The James Webb Space Telescope has turned its infrared instruments on the spiral galaxy NGC 628, producing the first spectroscopic survey of young star clusters still embedded in the dust clouds where they formed. The FEAST program, a Cycle 1 General Observer initiative led by principal investigator Angela Adamo, used JWST’s NIRSpec multi-object spectroscopy to pierce through dense gas and characterize clusters that previous telescopes could not detect. These results offer a direct window into the earliest phases of stellar assembly and the physical feedback that shapes galaxy structure from the inside out.
How FEAST Targets Hidden Clusters
Most young star clusters spend their first few million years shrouded in thick envelopes of gas and dust. Optical telescopes, including the Hubble Space Telescope, cannot see through that material. JWST changes the equation by operating in the near- and mid-infrared, where light from hot young stars escapes even when visible wavelengths are blocked. The FEAST NIRSpec survey of embedded clusters exploits that advantage by aiming multi-object spectroscopy at what the team calls emerging young star clusters, or eYSCs, in NGC 628. The program is formally designated GO-1783 in the STScI Cycle 1 General Observer portfolio, which prioritized nearby galaxies where JWST can resolve individual star-forming regions.

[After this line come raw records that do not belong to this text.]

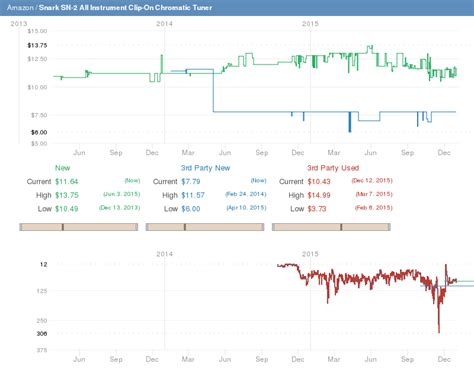Click the 2014 year marker on price chart
Viewport: 474px width, 373px height.
tap(165, 24)
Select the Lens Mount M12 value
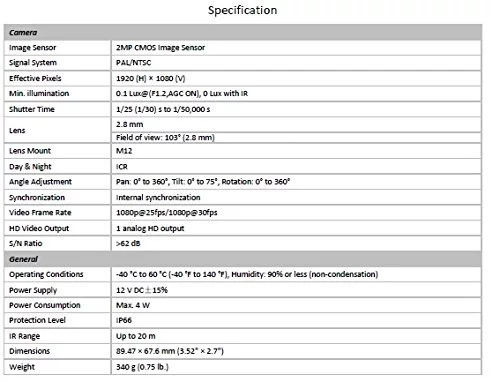The width and height of the screenshot is (500, 382). (124, 151)
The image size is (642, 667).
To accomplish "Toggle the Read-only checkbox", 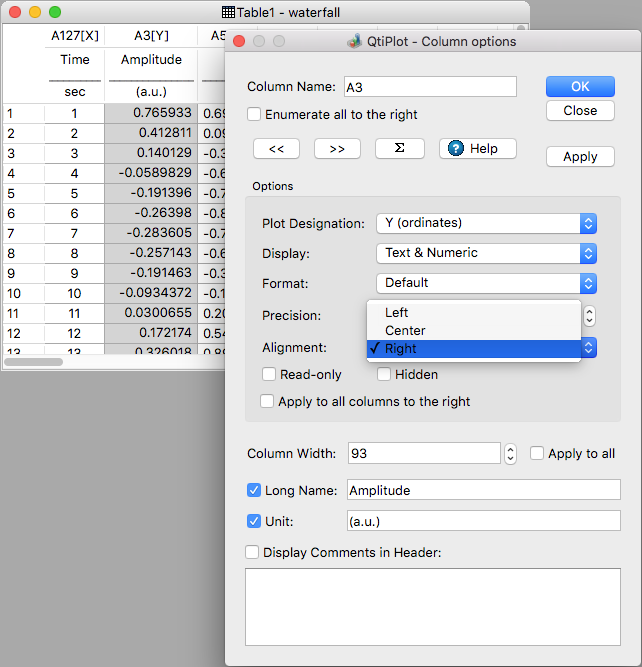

By collecting spectra from dozens of targets simultaneously, NIRSpec reveals the chemical composition, velocity, and ionization state of each cluster and its surrounding interstellar medium. That spectral detail goes well beyond what broadband imaging alone can provide. It allows researchers to distinguish between clusters that are still deeply embedded and those that have begun to clear their birth material, a distinction that carries real consequences for understanding how quickly star formation feedback reshapes a galaxy’s gas supply. Emission lines from hydrogen and ionized metals trace the hardness of the radiation field, while absorption features and continuum shape provide clues to dust content and stellar ages.
The FEAST team focuses on eYSCs because they mark the transition between fully obscured protoclusters and optically visible associations. In that brief interval, stellar winds, radiation pressure, and the first supernovae begin to carve cavities in the natal cloud. Measuring the timing and intensity of this feedback requires exactly the kind of sensitive infrared spectroscopy JWST now delivers. The NGC 628 observations therefore serve as a template for how to interpret unresolved star-forming regions in more distant galaxies, where individual clusters blend together in a single pixel.

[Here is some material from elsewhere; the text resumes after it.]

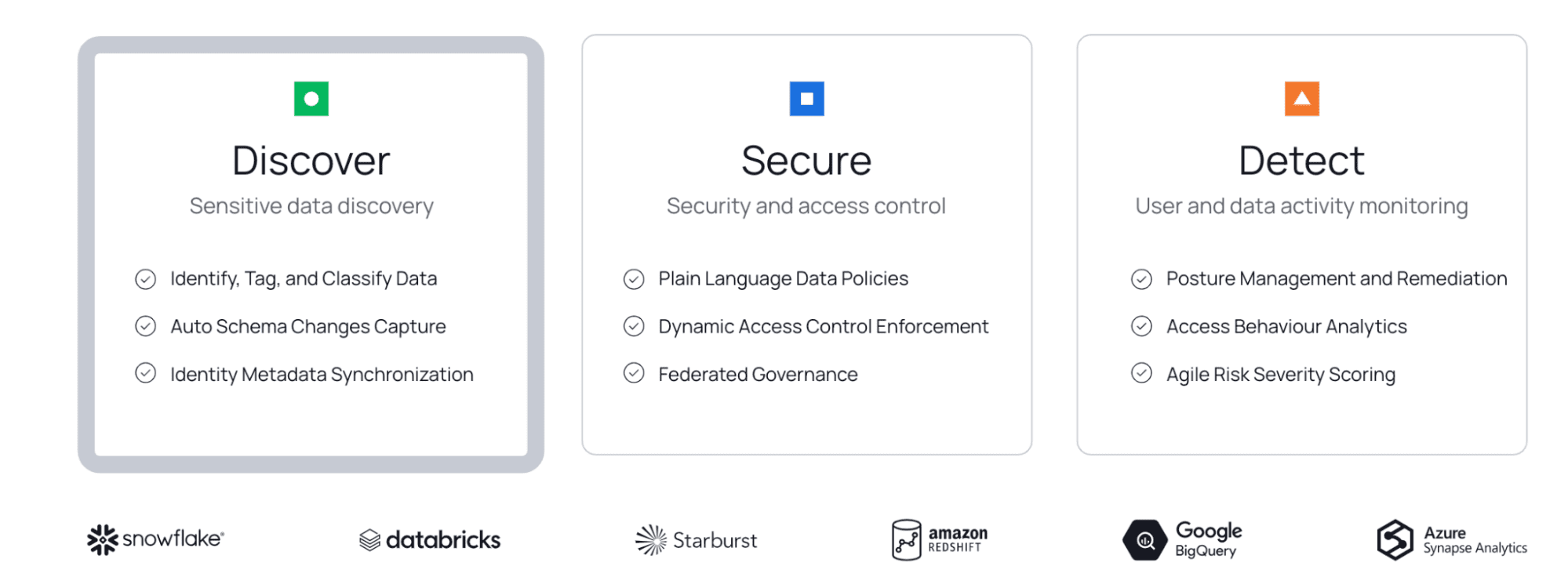Open the Snowflake logo
The image size is (1568, 577).
coord(155,539)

Mapping Dust Destruction at 10-Parsec Scales
A companion FEAST study used JWST’s NIRCam and MIRI cameras to map two hydrogen recombination lines, specifically Paschen-alpha at 1.87 micrometers and Brackett-alpha at 4.05 micrometers, alongside polycyclic aromatic hydrocarbon (PAH) emission features at 3.3 and 7.7 micrometers. That combination traces both the ionized gas around young stars and the complex carbon molecules in the surrounding dust. From those maps, the team extracted 953 compact regions of ionized gas and analyzed PAH emission morphology at roughly 10-parsec resolution.
The results point to active PAH destruction in the immediate vicinity of emerging clusters. Intense ultraviolet radiation from hot young stars breaks apart the large carbon-bearing molecules before the cluster has fully cleared its natal cloud. In many regions, PAH emission appears as a shell or ring offset from the brightest hydrogen line emission, suggesting that the molecules survive better at the edges of the ionized bubbles than in their interiors. That spatial offset is a direct, resolved signature of dust processing by newly formed stars.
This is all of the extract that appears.